Patient 4: Tracheoesophageal Fistula. A 68-year-old man with a history of total laryngectomy 6 years before presented with a pharyngocutaneous fistula at the level of the tracheostoma. He underwent reconstruction with an SAP flap with 2 skin paddles, one for the anterior esophageal wall and the other for the posterior tracheal wall, achieving a 2-layer closure. The donor site was closed primarily. Besides a donor site hematoma managed conservatively, the postoperative period was uneventful. The patient started oral feeding on postoperative day 14, and no fistula occurred. At 12-month follow-up, there is no evidence of dysphagia, fistula, or stricture (Figures 2a-2d).

Figure 2.

Case 4. (a) Tracheoesophageal fistula at the level of the tracheostoma (blue circle). (b) Anterior esophageal wall isolated. (c) SAP flap raised with 2 skin paddles. (d) Final aspect with the peristomal paddle visible (blue arrow).
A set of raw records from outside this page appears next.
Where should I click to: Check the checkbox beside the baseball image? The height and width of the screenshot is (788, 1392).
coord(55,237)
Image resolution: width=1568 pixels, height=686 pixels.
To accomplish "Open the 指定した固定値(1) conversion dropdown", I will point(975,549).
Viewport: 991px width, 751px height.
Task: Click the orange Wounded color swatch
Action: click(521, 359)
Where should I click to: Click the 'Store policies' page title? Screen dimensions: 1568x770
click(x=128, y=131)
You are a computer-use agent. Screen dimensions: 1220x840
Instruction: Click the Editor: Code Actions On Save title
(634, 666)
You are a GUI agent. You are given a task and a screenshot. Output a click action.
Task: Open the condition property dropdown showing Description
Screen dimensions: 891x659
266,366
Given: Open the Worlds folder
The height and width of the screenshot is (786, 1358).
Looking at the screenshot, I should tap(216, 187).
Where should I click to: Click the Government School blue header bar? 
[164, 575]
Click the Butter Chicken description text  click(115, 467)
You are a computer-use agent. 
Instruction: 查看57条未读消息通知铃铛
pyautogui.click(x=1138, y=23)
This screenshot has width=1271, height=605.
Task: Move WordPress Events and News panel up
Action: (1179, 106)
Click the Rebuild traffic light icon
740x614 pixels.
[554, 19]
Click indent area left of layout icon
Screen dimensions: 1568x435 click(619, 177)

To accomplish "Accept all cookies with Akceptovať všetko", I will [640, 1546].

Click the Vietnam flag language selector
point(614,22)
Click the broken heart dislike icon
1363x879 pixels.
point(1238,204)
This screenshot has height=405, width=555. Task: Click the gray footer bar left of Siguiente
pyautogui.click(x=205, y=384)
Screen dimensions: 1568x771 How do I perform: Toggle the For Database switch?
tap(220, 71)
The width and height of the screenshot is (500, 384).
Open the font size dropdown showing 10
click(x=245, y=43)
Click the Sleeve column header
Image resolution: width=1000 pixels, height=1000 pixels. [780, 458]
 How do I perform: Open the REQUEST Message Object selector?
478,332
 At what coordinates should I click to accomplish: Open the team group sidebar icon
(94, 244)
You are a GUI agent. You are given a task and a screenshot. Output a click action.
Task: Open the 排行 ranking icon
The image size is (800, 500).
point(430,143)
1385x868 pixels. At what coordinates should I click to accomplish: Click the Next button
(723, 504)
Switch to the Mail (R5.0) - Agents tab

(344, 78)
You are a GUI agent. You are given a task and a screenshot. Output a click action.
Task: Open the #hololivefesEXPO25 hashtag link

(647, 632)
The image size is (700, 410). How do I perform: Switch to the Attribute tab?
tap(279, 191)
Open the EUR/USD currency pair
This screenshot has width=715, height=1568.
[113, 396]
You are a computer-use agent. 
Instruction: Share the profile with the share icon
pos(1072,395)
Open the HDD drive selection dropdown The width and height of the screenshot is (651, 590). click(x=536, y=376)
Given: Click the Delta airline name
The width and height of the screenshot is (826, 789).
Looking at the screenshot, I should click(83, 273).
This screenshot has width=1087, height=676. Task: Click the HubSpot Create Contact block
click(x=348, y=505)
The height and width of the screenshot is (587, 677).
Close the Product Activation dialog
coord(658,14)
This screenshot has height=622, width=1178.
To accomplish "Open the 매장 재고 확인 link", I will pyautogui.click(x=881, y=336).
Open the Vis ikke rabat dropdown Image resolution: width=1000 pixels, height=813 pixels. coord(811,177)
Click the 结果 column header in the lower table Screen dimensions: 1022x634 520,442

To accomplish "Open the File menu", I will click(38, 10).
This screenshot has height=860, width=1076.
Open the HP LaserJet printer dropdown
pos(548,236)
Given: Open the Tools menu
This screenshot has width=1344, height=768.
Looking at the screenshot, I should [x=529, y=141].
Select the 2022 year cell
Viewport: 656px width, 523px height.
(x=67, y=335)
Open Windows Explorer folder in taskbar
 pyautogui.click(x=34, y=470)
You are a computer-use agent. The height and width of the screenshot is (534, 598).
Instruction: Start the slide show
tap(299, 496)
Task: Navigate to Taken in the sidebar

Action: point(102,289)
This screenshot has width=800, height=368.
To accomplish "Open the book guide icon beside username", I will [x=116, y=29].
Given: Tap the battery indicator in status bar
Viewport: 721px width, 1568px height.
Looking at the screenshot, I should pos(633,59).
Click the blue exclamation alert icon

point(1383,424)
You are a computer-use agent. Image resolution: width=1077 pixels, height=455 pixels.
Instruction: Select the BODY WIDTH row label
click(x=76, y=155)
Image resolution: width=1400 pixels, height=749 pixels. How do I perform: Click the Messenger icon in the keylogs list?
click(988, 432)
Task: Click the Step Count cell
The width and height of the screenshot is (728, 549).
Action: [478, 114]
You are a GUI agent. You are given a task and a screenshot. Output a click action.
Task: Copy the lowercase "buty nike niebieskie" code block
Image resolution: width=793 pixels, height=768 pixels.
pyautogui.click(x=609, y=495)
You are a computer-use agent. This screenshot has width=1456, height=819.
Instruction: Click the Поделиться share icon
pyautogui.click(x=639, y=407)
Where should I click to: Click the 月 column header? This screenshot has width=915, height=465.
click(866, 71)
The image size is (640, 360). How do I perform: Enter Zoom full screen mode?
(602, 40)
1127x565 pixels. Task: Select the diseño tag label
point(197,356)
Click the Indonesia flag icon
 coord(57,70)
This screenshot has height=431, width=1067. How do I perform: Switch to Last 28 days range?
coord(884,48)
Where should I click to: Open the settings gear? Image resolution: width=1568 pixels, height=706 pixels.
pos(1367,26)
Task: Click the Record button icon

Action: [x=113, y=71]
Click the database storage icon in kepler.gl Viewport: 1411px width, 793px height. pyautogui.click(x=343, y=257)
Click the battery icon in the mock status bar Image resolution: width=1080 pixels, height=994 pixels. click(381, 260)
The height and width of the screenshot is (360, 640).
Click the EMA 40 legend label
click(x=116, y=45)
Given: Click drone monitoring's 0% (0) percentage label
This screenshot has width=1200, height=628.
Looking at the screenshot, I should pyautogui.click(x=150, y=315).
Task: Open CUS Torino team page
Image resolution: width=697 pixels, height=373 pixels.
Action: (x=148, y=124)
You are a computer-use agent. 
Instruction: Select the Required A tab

Patient 6: Cutaneous and Intraoral Defect. A 49-year-old man with osteoradionecrosis of the mandible with plate exposure and intraoral fistulization underwent segmental mandibulectomy and reconstruction with an SAP flap with 2 skin paddles and a reconstruction plate. The donor site was closed primarily. In the immediate postoperative period, the patient showed cellulitis and small dehiscence of the external paddle that healed with conservative measures. One month after discharge, the patient exhibited an ulceration and plate exposure through the SAP flap and underwent reconstruction with a pectoralis major flap. At 8-month follow-up, there is no evidence of tissue instability (Figures 3a-3d).

Figure 3.

Case 6. (a) Osteoradionecrosis of the mandible with plate exposure. (b) Reconstruction with segmental mandibulectomy, reconstruction plate, and an SAP flap. (c) Exposure of the reconstruction plate through the SAP flap. (d) Coverage with a pectoralis major flap.

Complications and Outcomes

All flaps survived completely. Patients 3 and 5 had persistent leaking. Patient 3 required initiation of negative pressure wound therapy with fistula closure, and patient 5 was managed conservatively. Patient 6 had reexposure of the plate and required a second flap (see previously). Patients 1, 5, and 7 died at 16-, 5-, and 1-month follow-up, respectively, due to the underlying pathology.

Color match for cutaneous defects was very good. No donor site complications were found beyond hematoma managed conservatively and slight scar enlargement. No functional shoulder morbidity was reported.